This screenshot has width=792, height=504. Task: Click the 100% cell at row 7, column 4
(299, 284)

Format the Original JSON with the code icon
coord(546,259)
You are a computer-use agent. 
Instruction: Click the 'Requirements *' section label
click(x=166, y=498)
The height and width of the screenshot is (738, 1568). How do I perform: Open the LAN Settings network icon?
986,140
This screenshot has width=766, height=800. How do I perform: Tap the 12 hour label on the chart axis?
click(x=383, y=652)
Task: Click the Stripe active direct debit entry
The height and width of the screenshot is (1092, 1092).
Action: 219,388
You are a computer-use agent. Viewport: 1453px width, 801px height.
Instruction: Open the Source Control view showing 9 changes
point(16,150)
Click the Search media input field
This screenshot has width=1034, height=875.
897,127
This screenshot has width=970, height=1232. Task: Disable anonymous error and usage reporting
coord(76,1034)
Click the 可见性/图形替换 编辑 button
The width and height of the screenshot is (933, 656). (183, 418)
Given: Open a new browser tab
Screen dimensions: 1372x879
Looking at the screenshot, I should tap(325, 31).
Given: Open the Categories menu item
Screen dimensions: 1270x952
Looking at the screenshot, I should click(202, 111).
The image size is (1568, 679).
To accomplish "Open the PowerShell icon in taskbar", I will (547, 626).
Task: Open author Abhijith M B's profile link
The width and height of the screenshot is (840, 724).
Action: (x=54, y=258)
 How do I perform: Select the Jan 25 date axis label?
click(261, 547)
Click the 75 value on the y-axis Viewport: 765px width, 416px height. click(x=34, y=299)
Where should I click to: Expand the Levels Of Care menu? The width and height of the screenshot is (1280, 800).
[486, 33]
::::
Required work – Check the entries above for the word "Given" and copy every line where it turns up.

Response to this exercise –
Given: Open a new browser tab
Given: Open the Categories menu item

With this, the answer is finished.